“Prisoner”
segna un momento importante nella vita di Ryan Adams, un capitolo personale ed
artistico di grande valenza per il prolifico musicista ex leader dei seminali
Whiskeytown. A tre anni dal suo precedente disco (omonimo) di brani originali,
“Prisoner” gioca subito le sue carte con una magistrale “Do You Still Love Me?”
che a mio parere è una delle sue migliori canzoni da parecchi anni a questa
parte ed è l’ideale anello di congiunzione con “Ryan Adams”. La title-track
“Prisoner” è più sciolta e rilassata grazie ad una melodia che affascina mentre
molte sono le composizioni che a livello tematico si legano al sofferto e
recente divorzio, da “Haunted House” a “To Be Without You”, fino a “Anything I
Say To You Now” e a “Broken Anyway”. Dal punto di vista della qualità delle
canzoni non ci sono grandi novità, il filo conduttore che dallo splendido
“Ashes & Fire” passa attraverso il citato album omonimo è lo stesso di
questo “Prisoner” e quindi ne ritroviamo le stesse ballate e midtempo tra rock
e radici che hanno reso grande l’artista di Jacksonville, North Carolina.
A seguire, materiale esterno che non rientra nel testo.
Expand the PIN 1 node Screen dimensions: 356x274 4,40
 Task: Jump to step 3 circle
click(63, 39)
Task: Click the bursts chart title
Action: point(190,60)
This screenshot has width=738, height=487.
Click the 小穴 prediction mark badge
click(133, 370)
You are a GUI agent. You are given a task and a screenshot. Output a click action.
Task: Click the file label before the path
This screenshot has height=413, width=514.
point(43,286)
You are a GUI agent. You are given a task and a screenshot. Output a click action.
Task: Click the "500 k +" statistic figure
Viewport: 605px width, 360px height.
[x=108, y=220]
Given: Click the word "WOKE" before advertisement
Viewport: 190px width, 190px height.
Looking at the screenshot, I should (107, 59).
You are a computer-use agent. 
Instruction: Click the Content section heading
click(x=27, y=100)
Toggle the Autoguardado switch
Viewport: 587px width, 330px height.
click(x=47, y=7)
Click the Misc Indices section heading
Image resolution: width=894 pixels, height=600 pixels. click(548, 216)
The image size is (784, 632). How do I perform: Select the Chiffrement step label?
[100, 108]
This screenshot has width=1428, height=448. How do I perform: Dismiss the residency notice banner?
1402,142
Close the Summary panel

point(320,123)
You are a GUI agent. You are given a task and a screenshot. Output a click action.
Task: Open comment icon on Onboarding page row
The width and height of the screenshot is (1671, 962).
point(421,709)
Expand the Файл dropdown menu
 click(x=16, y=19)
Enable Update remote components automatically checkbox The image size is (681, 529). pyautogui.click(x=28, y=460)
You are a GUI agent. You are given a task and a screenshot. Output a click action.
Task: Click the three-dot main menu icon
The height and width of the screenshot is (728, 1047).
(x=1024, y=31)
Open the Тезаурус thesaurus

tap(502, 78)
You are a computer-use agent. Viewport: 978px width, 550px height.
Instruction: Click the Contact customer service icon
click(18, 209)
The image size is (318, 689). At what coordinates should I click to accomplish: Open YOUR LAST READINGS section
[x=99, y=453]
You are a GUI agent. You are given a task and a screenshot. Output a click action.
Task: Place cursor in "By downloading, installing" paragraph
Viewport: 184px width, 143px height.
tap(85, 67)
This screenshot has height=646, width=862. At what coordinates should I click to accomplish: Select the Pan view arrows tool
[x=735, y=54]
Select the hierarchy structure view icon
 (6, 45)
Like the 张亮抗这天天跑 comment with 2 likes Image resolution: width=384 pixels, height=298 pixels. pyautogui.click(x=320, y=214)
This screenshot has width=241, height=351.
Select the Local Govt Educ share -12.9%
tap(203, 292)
Tra
Dylan e Springsteen si muovono molte delle canzoni di “Prisoner”, dalla
eccellente “Doomsday” introdotta da una bella armonica alla struggente “Shiver
And Shake”, scarna ed intensa, dando qualche volta l’impressione di un
(piacevole) ‘deja vu’ ma risultando con gli ascolti un lavoro corposo ed
ispirato. “Breakdown” è convincente nel suo alternare emozioni acustiche ad
intrecci chitarristici che sono ormai una peculiarità negli ultimi dischi di
Ryan Adams, “Outbound Train” segue ancora le tracce dello Springsteen più
introverso ed acustico, dando però forza ad una narrazione veramente solida. “Tightrope”
e “We Disappear” chiudono un po’ in sordina un disco comunque che conferma doti
e talento, magari non sorprendente come i suoi primi lavori ma che pone Ryan
Adams come ispiratore di tanti musicisti che mischiano rock e radici.